Below, several examples of how to generate the different visualizations provided by the repository are shown. All visualizations generated can be accesed from http://185.226.253.38/.
Firstly, a visualization for comparing the observed and predicted values for any given city is presented.
plot_station_data pm25 Spain -s Madrid -d data/processed -o reports/figures
There is also the possibility to show the correlation between the feature variables and the bias in one heatmap. The values can be aggregated by its daily mean using the option -a or --agg_by.

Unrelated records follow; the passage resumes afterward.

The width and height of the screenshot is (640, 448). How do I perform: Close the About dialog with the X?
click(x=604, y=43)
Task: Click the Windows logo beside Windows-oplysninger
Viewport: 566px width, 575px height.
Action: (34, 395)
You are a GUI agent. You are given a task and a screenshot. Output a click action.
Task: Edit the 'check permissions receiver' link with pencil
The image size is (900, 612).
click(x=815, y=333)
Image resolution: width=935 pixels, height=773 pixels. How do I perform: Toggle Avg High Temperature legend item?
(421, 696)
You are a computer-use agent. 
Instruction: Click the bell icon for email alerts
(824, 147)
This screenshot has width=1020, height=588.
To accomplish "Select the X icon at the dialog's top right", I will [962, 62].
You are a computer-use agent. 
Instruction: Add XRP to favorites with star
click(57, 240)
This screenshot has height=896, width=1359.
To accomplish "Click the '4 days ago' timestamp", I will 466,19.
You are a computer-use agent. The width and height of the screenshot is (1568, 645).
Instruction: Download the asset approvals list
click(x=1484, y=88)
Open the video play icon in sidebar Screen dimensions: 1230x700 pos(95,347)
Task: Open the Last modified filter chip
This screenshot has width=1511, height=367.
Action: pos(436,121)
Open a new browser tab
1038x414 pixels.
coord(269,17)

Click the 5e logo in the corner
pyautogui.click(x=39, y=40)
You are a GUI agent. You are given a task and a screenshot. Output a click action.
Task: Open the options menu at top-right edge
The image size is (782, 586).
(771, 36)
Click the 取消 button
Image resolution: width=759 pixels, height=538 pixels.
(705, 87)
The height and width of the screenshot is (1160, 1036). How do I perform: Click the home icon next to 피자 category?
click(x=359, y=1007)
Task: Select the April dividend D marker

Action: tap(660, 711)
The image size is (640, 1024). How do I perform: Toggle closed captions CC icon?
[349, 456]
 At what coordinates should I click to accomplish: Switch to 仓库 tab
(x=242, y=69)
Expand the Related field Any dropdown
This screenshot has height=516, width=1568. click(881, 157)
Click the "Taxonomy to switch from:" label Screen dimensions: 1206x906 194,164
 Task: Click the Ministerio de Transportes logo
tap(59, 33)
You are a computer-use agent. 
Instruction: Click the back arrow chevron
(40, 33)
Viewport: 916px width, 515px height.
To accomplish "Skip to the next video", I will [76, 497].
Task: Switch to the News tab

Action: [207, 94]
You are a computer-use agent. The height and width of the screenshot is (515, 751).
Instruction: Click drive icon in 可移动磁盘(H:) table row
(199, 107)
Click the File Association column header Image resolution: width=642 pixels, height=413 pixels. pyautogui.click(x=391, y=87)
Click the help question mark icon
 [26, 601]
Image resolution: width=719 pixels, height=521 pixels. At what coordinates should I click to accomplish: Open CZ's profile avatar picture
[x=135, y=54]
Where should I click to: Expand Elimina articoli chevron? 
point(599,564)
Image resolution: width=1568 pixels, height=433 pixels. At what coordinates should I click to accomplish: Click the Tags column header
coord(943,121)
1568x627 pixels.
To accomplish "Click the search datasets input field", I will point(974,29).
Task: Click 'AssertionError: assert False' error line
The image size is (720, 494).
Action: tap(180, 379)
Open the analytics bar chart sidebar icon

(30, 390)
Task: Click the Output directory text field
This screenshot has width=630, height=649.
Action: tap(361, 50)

plot_station_corrs no2 Spain -s Madrid -d data/processed -o reports/figures -a daily
Addionally, the cumulative distribution function of the bias at each station can be compared for each country, which can also be aggregated daily if desired. The number days with observations is provided in the legend in order to represent the representativeness of each station sample.
plot_station_cdf_bias pm25 Madrid -d data/processed -o reports/figures
Lastly, the distribution of the bias by the local time can also be presented as follows.
plot_station_hourly_bias pm25 Spain -d data/processed -o reports/figures
The main task of this project is to predict the CAMS bias in the following M predictions based on the CAMS predictions in the past N predictions, and the OpenAQ stations attributes.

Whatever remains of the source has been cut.